Anyways the pot is now $104,500, the river is a Q and Ivey and Antonius both check to Daniel. Daniel has to think he’s good here and he bets $54,000. Phil thinks for a long time before making a great fold. I think his thought process must have gone something like this: “I have a big hand but I can’t beat much at this point. A10 beats me, Q10 beats me, 109 beats me, 99 beats me and 55 beats me. The only thing Daniel could have that I’m beating is J10.”

This is where Patrick throws a monkey wrench into everything. He can beat trips but he loses to all full houses like Q10, 109 and 99. It seems like the prudent play is to call but Antonius reraises All In for about $150,000. I think Patrick’s thought process is that he can get value from A10 and K10 – even though he loses to any other full house.
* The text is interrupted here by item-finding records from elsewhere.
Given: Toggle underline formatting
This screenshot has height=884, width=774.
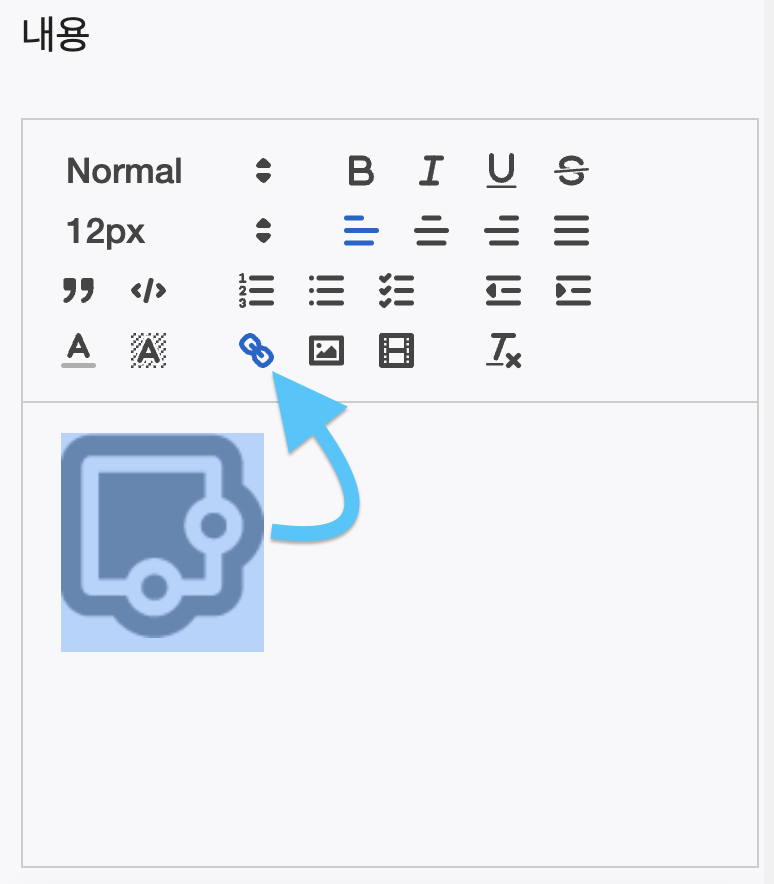Looking at the screenshot, I should [x=501, y=172].
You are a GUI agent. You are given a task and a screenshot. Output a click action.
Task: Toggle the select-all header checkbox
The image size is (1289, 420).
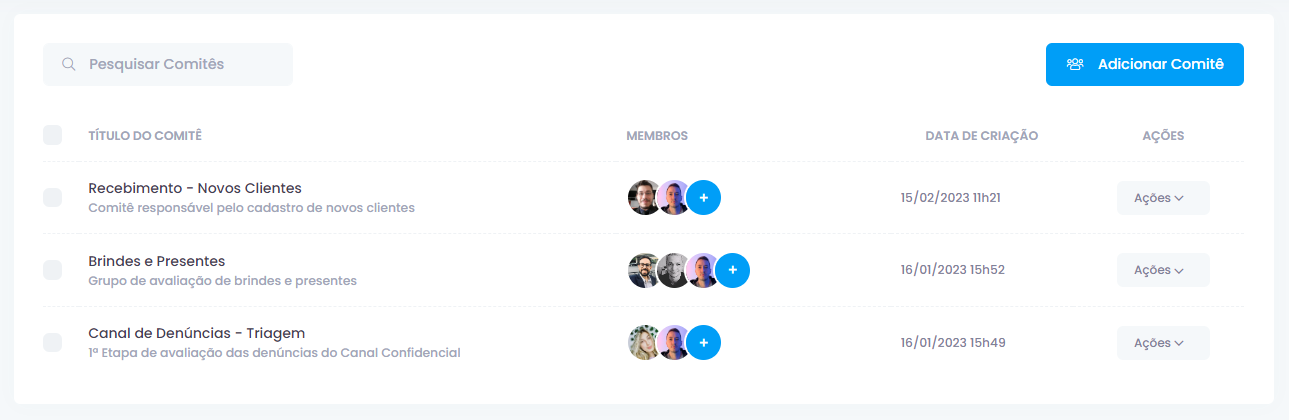coord(53,135)
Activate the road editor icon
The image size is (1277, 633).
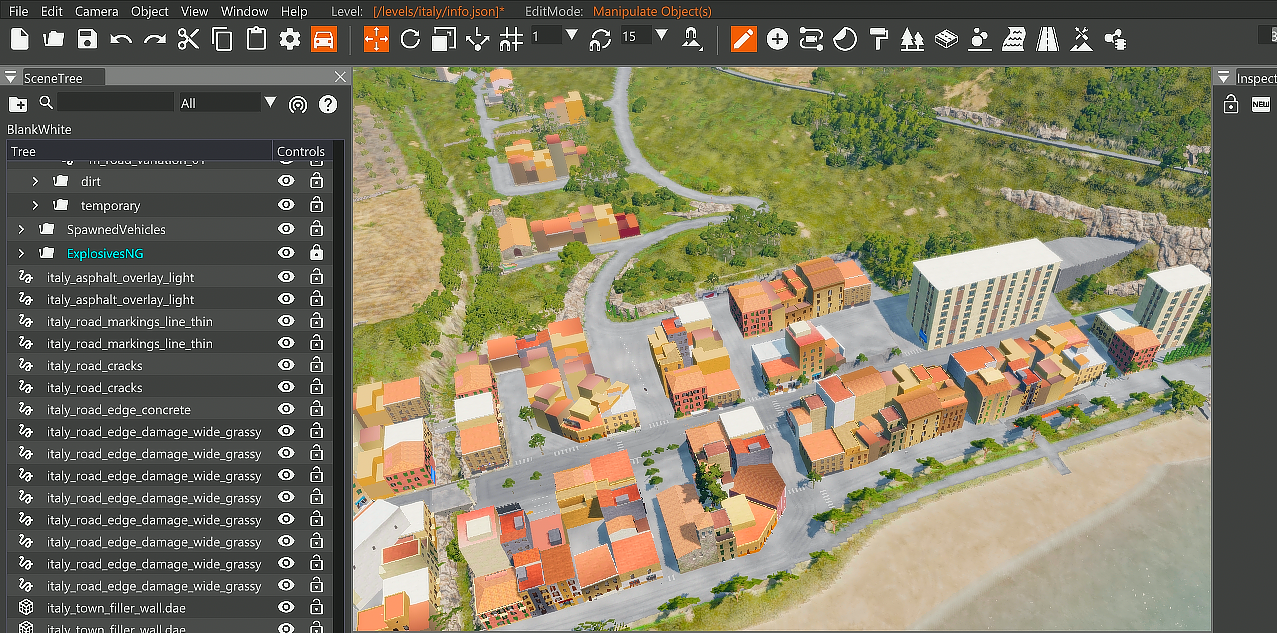pyautogui.click(x=1047, y=39)
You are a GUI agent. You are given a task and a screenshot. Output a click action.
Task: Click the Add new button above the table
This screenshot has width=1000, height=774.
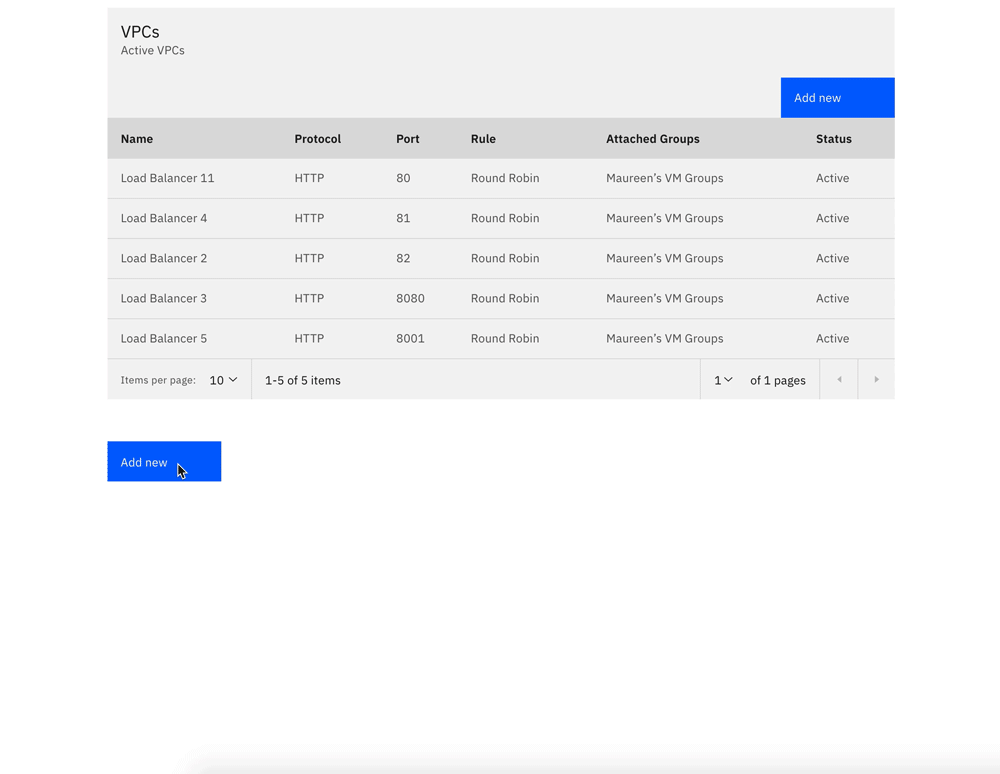point(837,97)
At any rate, now Daniel is in the blender. A10, K10 and J10 are calls for Patrick in that spot because there aren’t enough – or any in the case of J10 – worse hands that he can get value from so Daniel has to put him on a full house. And the problem is that of the three full house possibilities – 55, 109 and Q10 – Daniel only beats one.

So now the question Daniel has to ask himself is: “Would Patrick do that with 55?” Daniel has a 30 minute YouTube – which you can watch at the bottom of the blog – in which he explains why he didn’t think Patrick would do that with 55. It’s probably over my head but I think 55 is in fact in Patrick’s range here. The problem is that while Daniel beats 55, he loses to Q10 and 109. So Daniel probably has the worst hand.

However he’s getting pot odds. He has to call $100,000 for $300,000 which means he only has to be right 1 out of 4 times. Because I think 55 is in Patrick’s range the pot odds actually make this a call. It’s close because I think Daniel has the best hand only 1 out of 3 times for an expected value of $133,333 on his $100,000 call – but that’s still positive EV. Daniel is the best poker player in the world and in his YouTube he’s adamant that 55 should not be in a great player like Antonius’s range in that spot and so it’s an obvious fold for him – and I’m not going to pretend like I understand poker as well as he does. So Daniel folds and Antonius scoops the pot.